Weeks before Christmas break, she tells me she has bought a computer for her family. The extra money came from a research grant she had received and if she didn't use all the money they would take it away. So why not buy a computer as a family gift? Did I tell you this girl isn't christian?

I WAS ENVIOUS!!

Not petty envious. Not " I can't stand her guts" envious. Just sad and confused. My family could really use a computer. My mom could really use a break from paying my tuition. I need a new cell phone and some money for my bank account.I am perpetually broke.


She inspired me, look at all I could get if I just studied more. A scholarship, research grants, honor society member ships...perhaps a paid internship if I changed my major to something I actually like and is useful.

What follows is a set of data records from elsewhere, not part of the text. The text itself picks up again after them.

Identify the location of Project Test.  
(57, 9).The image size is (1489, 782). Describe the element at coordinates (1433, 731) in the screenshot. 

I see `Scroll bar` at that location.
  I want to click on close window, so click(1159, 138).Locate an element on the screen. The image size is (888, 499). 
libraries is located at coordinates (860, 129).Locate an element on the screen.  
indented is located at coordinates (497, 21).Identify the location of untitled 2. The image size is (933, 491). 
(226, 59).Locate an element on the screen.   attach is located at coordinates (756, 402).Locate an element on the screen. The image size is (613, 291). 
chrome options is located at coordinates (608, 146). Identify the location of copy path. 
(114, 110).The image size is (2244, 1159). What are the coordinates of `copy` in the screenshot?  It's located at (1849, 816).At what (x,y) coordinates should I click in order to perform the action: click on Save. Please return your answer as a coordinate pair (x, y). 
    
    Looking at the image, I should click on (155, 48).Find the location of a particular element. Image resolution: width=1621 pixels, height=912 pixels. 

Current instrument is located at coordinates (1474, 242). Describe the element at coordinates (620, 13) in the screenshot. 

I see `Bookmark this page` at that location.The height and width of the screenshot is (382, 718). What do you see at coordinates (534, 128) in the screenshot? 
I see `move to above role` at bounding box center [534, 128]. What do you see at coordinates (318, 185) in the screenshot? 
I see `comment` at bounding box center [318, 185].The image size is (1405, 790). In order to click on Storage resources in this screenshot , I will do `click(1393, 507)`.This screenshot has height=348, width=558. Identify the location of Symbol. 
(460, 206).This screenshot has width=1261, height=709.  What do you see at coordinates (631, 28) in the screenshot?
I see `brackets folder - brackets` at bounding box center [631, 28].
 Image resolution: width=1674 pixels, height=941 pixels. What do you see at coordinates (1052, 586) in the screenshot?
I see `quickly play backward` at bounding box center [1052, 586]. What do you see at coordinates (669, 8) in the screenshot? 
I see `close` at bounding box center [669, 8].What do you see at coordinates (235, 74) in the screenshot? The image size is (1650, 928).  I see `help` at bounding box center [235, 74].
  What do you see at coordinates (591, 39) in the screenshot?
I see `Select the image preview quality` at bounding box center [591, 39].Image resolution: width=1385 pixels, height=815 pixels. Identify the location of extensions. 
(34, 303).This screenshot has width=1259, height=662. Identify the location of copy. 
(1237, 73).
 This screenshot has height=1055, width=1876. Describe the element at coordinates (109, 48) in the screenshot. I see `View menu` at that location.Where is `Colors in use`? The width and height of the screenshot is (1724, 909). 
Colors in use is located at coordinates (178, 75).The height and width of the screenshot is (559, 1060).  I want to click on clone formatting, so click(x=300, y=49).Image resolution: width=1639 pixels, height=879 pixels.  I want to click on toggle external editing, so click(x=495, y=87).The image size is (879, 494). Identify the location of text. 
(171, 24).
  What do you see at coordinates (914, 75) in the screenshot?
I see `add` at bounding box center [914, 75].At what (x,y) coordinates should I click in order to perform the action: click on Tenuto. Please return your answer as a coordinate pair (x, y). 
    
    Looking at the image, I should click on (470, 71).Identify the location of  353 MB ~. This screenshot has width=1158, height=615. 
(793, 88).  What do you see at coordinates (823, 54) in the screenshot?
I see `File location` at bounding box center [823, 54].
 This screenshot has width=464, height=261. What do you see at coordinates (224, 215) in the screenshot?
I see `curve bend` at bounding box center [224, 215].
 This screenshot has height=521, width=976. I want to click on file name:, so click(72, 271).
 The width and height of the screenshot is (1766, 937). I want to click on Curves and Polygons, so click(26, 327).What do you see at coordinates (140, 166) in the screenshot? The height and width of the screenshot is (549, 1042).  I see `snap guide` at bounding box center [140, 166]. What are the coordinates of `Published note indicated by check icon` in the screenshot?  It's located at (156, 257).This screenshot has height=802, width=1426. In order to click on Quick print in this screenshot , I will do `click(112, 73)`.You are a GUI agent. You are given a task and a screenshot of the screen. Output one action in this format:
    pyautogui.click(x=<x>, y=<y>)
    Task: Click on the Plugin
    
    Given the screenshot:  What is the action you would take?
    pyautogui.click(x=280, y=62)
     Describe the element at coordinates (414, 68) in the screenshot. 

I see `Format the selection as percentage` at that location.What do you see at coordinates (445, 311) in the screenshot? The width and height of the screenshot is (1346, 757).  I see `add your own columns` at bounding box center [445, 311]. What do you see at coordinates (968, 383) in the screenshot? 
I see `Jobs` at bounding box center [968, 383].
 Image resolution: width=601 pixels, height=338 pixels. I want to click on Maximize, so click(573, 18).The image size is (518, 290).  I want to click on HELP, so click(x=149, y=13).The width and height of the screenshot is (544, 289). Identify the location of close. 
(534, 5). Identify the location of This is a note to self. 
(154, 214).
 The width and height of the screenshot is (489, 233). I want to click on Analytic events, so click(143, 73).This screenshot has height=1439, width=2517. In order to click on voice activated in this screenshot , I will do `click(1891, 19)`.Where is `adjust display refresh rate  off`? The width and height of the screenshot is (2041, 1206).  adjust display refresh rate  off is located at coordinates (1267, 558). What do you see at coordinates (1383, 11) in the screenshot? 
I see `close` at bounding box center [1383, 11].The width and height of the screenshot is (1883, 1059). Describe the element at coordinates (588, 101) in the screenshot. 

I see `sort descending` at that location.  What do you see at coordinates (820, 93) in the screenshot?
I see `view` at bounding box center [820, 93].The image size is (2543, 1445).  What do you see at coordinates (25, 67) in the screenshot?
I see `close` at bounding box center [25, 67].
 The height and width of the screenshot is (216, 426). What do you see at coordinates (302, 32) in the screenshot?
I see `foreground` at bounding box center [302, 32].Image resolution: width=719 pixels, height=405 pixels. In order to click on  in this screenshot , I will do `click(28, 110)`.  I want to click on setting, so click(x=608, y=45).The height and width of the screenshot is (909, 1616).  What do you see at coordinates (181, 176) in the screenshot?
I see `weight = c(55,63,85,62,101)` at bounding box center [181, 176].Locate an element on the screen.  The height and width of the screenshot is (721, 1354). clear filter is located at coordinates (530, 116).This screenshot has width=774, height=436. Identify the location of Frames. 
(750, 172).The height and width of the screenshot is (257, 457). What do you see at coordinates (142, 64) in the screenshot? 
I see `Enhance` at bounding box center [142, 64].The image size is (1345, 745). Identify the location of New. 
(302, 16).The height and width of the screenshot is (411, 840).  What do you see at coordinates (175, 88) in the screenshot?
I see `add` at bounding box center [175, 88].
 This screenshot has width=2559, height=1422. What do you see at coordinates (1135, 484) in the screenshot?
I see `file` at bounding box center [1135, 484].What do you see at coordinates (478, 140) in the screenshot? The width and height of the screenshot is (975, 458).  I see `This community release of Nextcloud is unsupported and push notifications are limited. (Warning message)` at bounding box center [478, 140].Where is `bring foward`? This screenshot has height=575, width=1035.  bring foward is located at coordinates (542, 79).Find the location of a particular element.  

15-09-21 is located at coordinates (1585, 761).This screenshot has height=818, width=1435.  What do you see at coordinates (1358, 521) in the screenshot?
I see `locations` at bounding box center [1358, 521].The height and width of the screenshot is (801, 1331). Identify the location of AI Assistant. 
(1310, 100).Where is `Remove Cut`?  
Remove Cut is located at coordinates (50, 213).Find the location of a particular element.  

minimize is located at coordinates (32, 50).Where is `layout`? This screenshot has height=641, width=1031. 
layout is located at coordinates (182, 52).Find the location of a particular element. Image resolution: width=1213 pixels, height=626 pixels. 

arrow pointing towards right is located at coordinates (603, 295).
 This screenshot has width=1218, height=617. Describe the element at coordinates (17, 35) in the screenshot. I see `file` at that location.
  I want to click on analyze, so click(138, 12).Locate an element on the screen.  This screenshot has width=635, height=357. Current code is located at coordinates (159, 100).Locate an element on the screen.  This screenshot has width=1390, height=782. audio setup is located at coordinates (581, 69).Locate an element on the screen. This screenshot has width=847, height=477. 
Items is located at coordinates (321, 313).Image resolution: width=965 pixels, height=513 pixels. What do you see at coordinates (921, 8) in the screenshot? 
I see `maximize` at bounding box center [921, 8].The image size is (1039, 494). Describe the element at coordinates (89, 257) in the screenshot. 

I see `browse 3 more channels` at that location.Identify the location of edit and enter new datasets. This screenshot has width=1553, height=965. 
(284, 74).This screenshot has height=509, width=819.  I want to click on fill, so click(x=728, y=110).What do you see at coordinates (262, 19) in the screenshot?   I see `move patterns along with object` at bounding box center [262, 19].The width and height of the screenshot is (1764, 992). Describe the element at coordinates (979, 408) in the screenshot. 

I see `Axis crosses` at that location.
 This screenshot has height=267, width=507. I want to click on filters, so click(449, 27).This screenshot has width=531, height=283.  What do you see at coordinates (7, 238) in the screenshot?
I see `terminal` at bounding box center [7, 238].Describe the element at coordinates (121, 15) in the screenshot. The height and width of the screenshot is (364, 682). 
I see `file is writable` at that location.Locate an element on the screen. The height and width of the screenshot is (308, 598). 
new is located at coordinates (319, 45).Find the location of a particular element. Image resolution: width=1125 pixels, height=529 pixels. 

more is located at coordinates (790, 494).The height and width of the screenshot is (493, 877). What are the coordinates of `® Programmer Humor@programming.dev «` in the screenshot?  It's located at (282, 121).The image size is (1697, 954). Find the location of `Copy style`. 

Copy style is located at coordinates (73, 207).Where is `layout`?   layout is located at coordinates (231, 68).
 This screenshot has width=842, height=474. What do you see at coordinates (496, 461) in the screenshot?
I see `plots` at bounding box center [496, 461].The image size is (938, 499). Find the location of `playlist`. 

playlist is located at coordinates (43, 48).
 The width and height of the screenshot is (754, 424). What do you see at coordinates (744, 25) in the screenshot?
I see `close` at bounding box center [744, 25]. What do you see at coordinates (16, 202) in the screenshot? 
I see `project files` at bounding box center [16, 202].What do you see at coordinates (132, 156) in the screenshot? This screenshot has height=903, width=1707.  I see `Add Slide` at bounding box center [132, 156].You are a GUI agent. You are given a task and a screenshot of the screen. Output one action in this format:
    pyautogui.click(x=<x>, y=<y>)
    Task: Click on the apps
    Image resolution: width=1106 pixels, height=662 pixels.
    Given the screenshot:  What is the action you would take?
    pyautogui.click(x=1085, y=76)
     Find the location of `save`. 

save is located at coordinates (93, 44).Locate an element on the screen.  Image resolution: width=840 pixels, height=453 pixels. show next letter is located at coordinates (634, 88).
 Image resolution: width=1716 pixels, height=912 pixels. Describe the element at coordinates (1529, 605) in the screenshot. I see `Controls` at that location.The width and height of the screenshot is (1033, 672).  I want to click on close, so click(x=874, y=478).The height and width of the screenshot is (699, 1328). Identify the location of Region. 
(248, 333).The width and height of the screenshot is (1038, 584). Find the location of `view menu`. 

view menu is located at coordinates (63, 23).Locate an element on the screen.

Like many college drop outs, I want a "DO OVER". I want the chance to prove I can be among the best students, ever since I graduated High school. You probably do too. You probably know students just like the one I am describing, and they are inspiring. I want you to be more inspired than I am, and to make your own list of improvements to your education. Here is mine:


My list of improvement:
1. Attain a scholarhship - cut down on cost of college
2. Determine research interests - perhaps do original research
3. Secure a paid internship in field of interest - make money, feel like an adult
4. Learn to study well and pass exams - to gain all my goals
5. Join the "3.0 Society"- Raise my Cumulative GPA to a 3.0 and maintain higher for my major.


My friend recently graduated from college (in four years) and has great paying work at a major corporation. All that hard work paid off handsomely and I wish her the best in the future, as I do you!!